Fast forward ten+ years. Adjustment. Each year it grew easier, better. Backed by a sense of history, bonded by stories and rituals, and buoyed by a large dose of flexibility.
Our holidays were unique this year. Special to the nth degree. We were privileged to host all of our kids and their significant others, “The Whole Fam Damily” for a Thanksgiving/Christmas celebration. Thanksmas. For us, having all of our kids together, in our home, was a true joy. With three kids a plane ride away, and all with multiple family celebrations to attend and busy lives, it has been two years since we were together for Thanksgiving, and even longer for Christmas. Even though scheduling may sometimes be difficult, our children are blessed with many loved ones with whom they celebrate the holidays. We also understand that their being here requires cooperation. We appreciate their efforts. If blending the holidays allows everyone to be together, and spreads a bit less December stress, then so be it.
In the spirit of holiday sharing and caring, we present a run-down of what we created, together with our family, for Thanksgiving weekend 2014.
Wednesday evening–Chili night at the Cowan’s–Our entire crew joined Becky’s in-laws for their annual Pre-Thanksgiving tradition.
Thursday evening–Full Thanksgiving Dinner, prepared as a group effort, for and by, our family–just the nine of us. Everyone spent the night.
Friday morning–Santa arrived. Stockings for everyone. Pajama/game/movie day. Full participation in the traditional scavenger hunt for the kids’ gifts. This blooms more elaborate every year. We wondered if our neighbors thought it odd to see 7 young adults, dressed in their pajamas, running down our front yard to the mailbox, searching for their next clue.
Saturday morning–they were all still here–best gift of all!
We will not claim that our Holiday celebration was perfect; we’re too human for that! But it was wonderful and we are grateful. And as the last two offspring headed for the airport, we realized that we had three December weekends to regroup before Christmas weekend and our trek to Ohio. Another gift.

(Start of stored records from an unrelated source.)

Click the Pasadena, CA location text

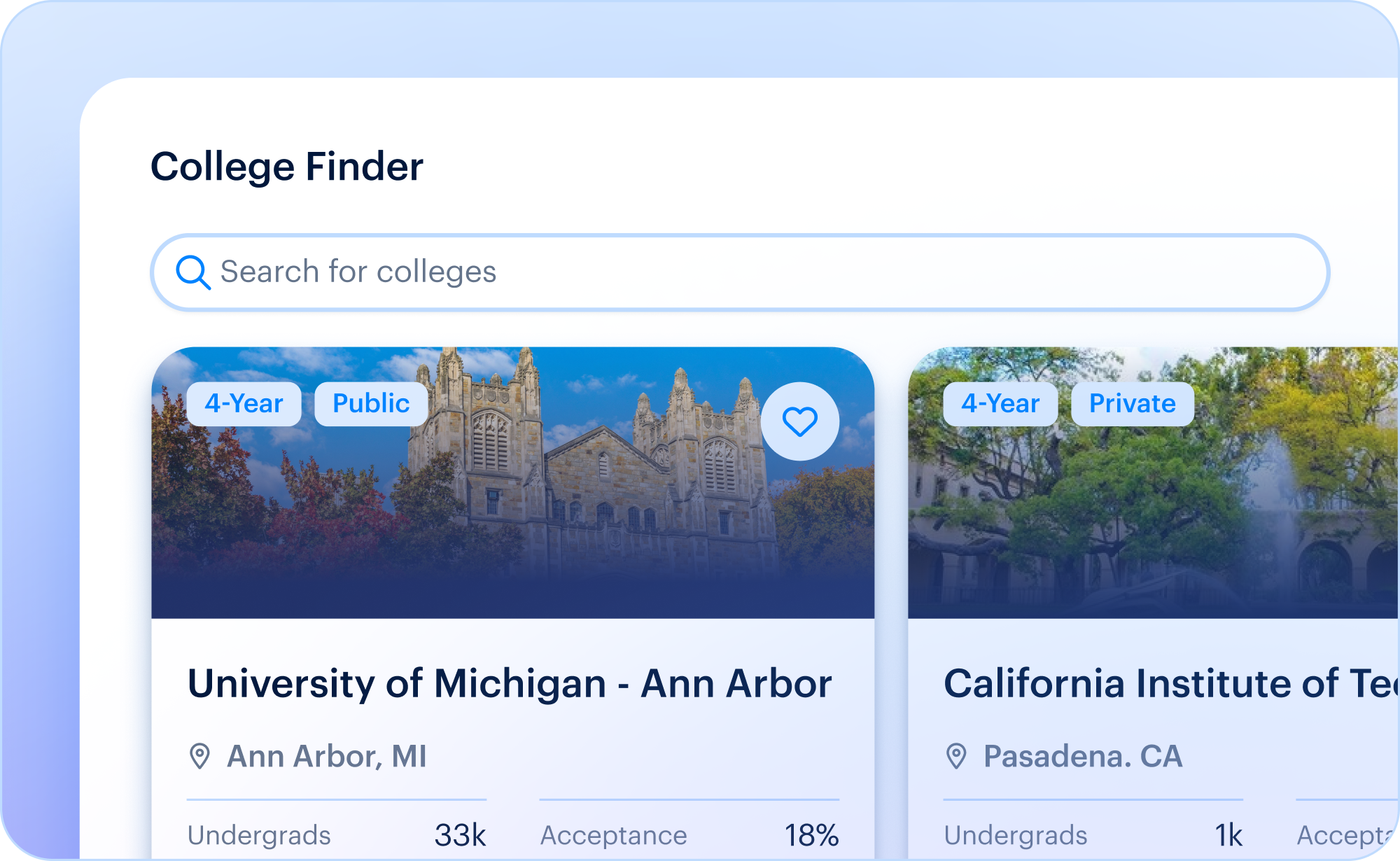pos(1083,757)
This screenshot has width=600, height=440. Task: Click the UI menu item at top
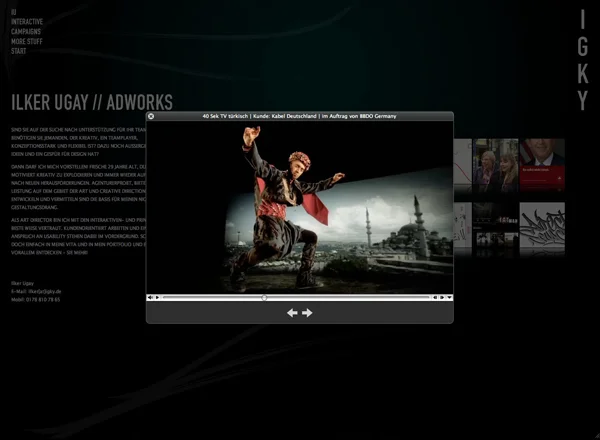(x=13, y=12)
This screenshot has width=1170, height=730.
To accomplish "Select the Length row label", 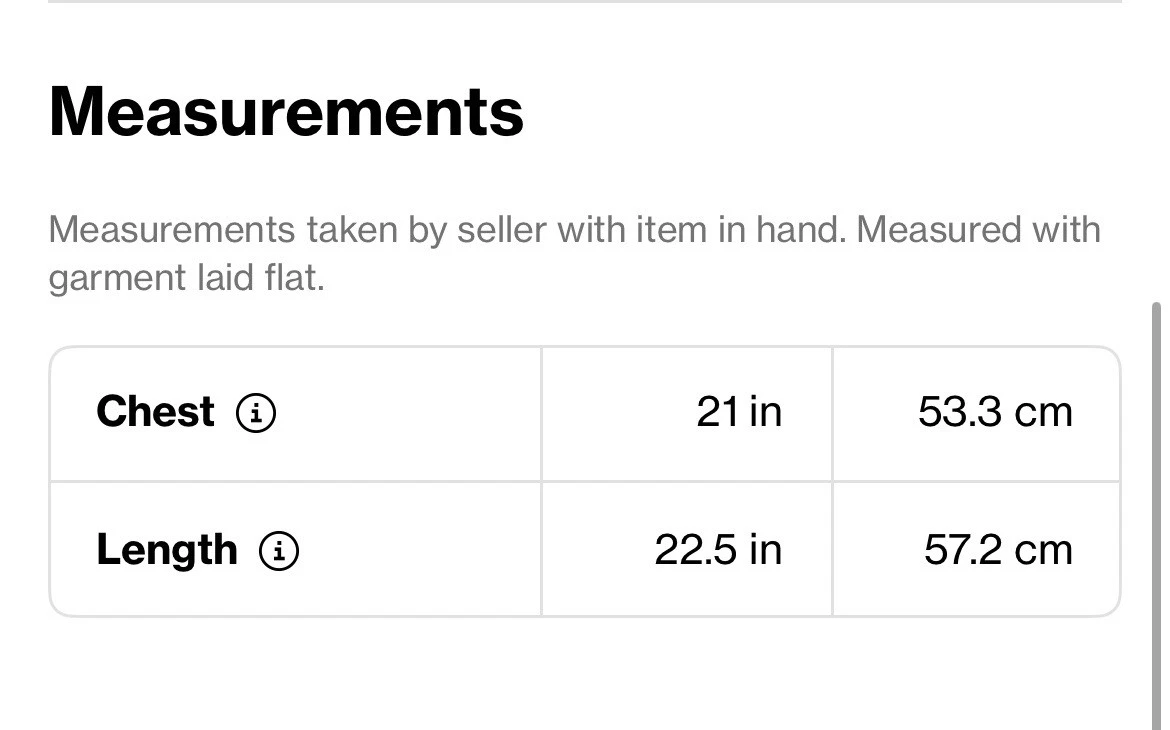I will [167, 550].
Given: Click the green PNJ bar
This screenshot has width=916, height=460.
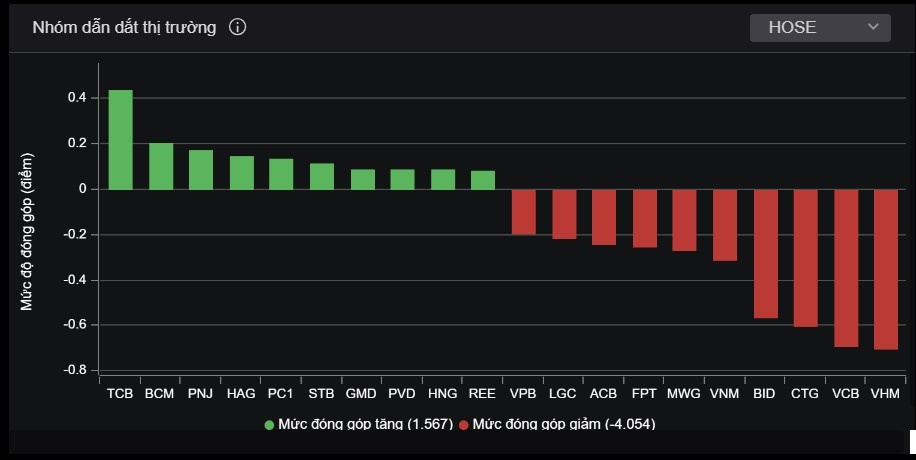Looking at the screenshot, I should (x=201, y=170).
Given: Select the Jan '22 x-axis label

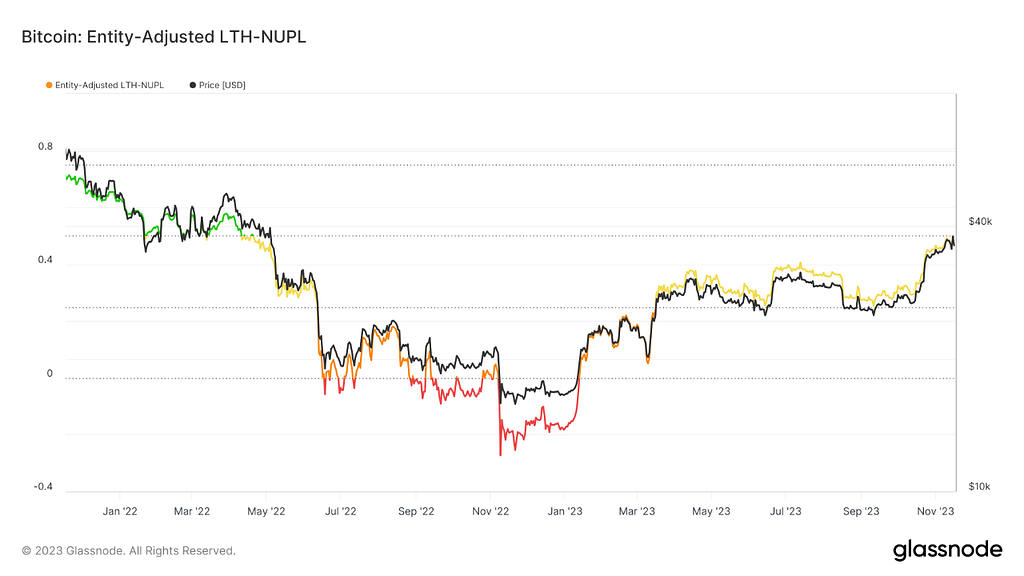Looking at the screenshot, I should pos(120,511).
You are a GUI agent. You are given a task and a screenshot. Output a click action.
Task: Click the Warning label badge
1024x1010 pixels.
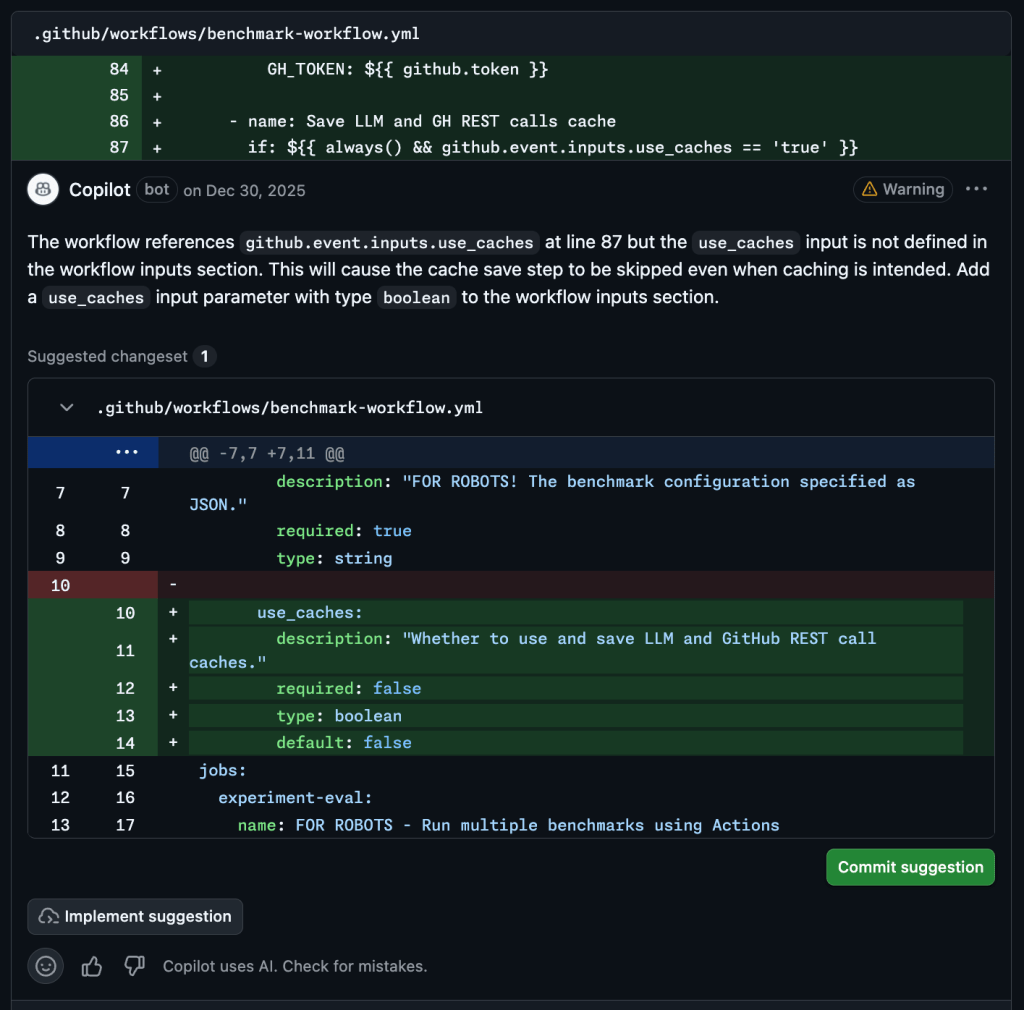tap(902, 189)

As the Holidays approach, my schedule feels the pressure. People seek help. For many, this holiday may be one of great sadness or perhaps a season for growth and learning. For those, we lift you up and offer you the promise that it can improve. For everyone, we share a small list of guidelines (lessons we have learned).
- Realistic expectations–Forget perfection
- Let go of what you can’t control
- Live in the moment–above all else, have fun!
- Allow serendipity
- Maintain meaningful traditions
- Create and welcome new ideas
- Count Blessings
- Enjoy Gratitude
- Be kind to yourself and others.
One of the activities in which we engaged was working together (and this was work!) to book a beach house for The “Ruegg/Dixon Nine” Summer Vacation, June 2015, following a family wedding in Ohio. Another opportunity for making memories.
Wishing you and yours all the best for this Holiday Season. Peace and joy.
This will be our final post for 2014. See you in January.